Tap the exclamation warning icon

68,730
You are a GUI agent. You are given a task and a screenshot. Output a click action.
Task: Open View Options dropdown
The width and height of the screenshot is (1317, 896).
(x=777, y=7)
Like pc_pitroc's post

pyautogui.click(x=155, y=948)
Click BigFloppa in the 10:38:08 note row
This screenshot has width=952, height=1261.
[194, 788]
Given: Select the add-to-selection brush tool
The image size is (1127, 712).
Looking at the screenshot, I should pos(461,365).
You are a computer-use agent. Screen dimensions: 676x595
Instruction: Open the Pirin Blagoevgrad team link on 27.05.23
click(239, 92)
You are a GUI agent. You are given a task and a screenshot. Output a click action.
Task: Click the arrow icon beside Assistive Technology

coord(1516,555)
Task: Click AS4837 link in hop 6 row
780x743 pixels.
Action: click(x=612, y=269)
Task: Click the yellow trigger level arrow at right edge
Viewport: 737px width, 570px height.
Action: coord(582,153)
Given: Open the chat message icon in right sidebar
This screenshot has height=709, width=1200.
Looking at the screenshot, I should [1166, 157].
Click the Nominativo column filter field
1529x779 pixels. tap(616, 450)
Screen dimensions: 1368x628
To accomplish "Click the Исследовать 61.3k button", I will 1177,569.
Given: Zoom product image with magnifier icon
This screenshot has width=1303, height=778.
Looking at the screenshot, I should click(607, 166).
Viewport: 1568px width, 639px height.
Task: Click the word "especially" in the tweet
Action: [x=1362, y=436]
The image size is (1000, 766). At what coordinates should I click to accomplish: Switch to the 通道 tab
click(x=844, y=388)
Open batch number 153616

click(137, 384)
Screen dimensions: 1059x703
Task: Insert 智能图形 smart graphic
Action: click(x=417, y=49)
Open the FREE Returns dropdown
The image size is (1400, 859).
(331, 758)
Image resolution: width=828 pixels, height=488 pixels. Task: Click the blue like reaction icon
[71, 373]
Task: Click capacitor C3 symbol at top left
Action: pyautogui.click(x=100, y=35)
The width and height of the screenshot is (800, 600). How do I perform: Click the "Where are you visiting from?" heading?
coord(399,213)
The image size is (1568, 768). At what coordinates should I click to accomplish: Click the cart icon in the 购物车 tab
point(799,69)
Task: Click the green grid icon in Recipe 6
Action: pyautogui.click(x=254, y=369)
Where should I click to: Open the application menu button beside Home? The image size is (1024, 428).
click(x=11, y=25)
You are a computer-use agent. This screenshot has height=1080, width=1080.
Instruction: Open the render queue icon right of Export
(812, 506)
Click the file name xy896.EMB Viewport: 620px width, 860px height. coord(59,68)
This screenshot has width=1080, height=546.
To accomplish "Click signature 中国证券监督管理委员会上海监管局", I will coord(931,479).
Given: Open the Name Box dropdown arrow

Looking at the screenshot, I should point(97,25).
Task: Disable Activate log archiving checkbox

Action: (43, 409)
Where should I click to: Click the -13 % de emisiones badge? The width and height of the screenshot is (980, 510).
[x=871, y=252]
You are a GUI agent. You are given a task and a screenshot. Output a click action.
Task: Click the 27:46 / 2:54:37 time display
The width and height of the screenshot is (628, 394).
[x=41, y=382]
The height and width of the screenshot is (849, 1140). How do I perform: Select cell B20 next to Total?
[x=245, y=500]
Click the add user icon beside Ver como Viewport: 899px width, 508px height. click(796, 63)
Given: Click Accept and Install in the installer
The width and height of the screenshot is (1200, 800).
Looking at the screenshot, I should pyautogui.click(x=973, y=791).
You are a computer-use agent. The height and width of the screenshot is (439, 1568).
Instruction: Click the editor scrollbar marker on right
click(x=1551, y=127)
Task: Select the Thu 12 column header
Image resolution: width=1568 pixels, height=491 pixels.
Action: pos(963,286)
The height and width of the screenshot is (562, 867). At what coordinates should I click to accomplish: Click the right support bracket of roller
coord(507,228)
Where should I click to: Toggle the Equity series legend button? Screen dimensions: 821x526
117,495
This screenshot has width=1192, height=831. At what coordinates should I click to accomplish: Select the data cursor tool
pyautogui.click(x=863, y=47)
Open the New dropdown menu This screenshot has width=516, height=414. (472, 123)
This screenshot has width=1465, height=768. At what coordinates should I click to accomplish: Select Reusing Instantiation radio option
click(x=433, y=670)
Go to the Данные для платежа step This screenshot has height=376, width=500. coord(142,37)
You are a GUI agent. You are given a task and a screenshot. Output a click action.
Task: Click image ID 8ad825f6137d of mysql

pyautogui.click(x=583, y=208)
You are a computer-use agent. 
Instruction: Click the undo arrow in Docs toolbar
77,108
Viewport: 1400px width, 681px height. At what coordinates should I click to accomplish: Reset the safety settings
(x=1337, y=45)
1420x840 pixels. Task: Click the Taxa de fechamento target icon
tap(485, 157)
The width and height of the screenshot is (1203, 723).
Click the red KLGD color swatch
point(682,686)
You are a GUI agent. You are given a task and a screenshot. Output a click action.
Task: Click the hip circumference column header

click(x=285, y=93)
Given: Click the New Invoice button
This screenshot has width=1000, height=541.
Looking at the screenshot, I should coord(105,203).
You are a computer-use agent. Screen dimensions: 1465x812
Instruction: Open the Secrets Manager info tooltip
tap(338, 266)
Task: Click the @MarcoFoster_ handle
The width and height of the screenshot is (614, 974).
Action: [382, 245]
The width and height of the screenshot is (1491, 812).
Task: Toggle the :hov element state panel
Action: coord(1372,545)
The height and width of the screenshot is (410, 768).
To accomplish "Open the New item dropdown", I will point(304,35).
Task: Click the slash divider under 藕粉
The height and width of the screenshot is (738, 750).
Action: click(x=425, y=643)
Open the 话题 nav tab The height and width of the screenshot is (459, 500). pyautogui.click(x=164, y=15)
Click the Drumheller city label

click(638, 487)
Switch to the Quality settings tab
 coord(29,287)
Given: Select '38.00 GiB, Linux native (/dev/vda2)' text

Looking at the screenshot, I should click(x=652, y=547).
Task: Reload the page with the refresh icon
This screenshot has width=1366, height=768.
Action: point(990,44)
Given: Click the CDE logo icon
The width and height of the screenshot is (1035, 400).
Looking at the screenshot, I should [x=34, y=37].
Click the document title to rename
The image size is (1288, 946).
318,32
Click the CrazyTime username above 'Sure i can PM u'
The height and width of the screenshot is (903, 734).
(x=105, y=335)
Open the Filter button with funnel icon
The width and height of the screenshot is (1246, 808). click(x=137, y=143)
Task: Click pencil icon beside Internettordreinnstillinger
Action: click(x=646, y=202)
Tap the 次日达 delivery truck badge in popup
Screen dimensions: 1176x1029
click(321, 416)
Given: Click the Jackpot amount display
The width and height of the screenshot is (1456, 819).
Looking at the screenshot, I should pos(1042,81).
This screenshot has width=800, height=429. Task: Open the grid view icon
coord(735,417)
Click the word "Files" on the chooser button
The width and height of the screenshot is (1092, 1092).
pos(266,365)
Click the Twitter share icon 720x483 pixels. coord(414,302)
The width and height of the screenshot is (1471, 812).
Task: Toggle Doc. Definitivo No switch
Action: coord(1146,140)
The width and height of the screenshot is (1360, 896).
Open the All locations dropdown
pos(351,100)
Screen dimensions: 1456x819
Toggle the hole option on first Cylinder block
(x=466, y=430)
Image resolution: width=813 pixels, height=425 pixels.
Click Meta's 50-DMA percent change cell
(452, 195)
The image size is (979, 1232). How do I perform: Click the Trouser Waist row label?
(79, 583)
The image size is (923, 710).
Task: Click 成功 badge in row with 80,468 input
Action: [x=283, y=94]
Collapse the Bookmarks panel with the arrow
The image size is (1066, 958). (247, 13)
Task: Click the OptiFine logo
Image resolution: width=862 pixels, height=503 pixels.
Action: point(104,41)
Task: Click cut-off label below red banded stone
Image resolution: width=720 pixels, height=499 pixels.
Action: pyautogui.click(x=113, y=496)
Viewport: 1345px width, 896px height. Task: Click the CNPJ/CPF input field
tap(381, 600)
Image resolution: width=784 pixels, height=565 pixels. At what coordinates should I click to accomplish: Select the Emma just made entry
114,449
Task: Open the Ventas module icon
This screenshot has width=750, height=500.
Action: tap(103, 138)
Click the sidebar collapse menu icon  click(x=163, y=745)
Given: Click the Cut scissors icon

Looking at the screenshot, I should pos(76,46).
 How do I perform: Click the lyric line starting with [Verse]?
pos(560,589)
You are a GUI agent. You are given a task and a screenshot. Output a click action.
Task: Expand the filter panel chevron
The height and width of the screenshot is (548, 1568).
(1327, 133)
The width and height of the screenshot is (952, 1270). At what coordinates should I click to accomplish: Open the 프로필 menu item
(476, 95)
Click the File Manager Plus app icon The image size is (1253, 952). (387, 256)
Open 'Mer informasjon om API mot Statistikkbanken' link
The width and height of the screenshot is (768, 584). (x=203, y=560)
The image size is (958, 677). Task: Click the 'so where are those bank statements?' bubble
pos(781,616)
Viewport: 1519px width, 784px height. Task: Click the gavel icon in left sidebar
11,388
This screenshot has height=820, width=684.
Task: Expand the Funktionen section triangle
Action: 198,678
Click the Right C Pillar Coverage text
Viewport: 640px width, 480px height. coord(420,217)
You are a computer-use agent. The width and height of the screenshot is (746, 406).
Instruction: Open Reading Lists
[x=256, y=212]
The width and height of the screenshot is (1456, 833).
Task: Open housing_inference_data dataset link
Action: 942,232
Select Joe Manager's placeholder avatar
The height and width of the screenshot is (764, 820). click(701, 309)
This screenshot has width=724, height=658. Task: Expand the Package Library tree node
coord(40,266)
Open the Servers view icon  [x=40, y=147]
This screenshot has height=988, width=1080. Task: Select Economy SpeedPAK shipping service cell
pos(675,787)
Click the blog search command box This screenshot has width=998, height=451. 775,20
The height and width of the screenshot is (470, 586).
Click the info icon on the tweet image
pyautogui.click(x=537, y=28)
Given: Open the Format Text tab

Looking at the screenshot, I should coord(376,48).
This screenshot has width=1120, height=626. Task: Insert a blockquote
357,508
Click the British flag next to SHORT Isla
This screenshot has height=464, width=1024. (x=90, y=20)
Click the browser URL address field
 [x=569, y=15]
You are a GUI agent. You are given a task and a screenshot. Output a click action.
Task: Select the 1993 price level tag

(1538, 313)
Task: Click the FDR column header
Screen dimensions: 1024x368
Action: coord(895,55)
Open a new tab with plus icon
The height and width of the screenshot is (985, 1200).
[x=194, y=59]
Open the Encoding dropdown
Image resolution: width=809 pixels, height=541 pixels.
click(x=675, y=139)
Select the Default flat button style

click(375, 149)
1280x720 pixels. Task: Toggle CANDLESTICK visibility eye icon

------------

If a line in the records contains the word "will", copy it out.

● EXPECTED ANSWER:
To accomplish "Click the Исследовать 61.3k button", I will 1177,569.
To accomplish "Click signature 中国证券监督管理委员会上海监管局", I will coord(931,479).
To accomplish "Open the New item dropdown", I will point(304,35).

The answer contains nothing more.